Copy the lines below, please, starting with the one that contains "Task: Select the Edit tab" and ending with the last. Pictures stay out.

(Beginning of Data excerpts)

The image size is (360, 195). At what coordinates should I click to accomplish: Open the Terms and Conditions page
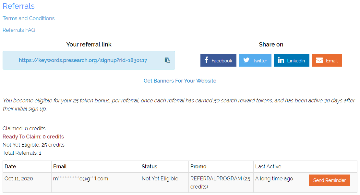(28, 18)
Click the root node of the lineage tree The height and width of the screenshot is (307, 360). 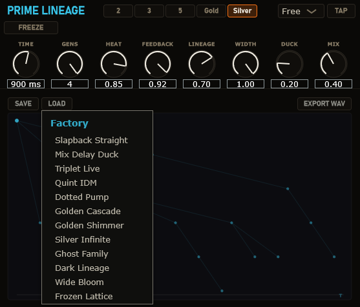tap(17, 121)
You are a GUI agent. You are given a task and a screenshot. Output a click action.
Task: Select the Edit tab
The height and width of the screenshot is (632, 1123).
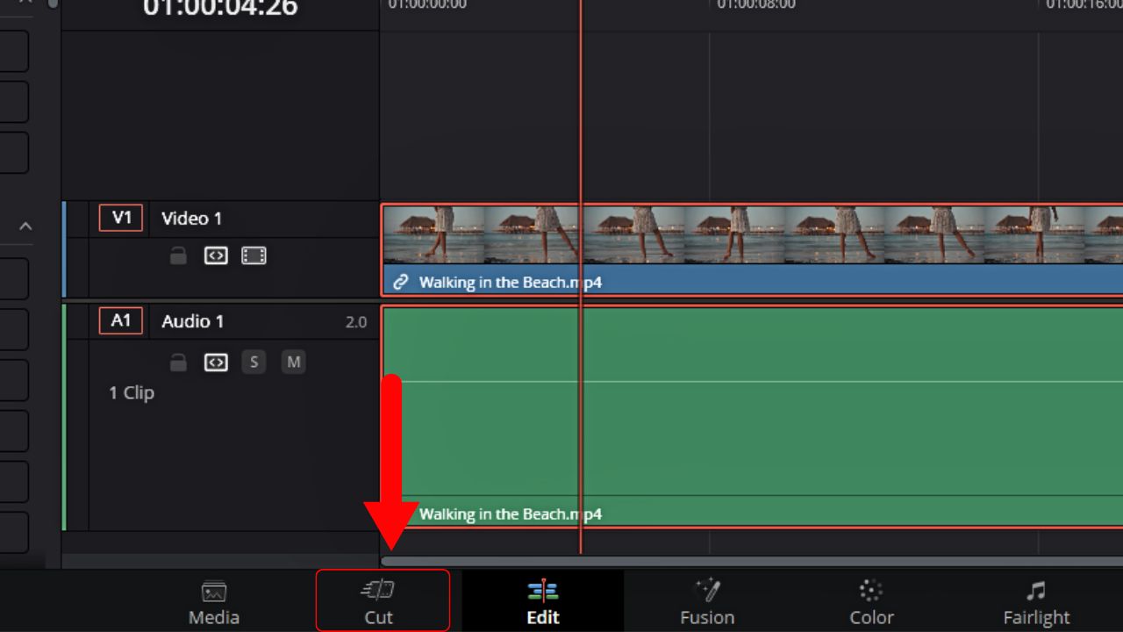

(End of Data excerpts)

**Task result**
Task: Select the Edit tab
The height and width of the screenshot is (632, 1123).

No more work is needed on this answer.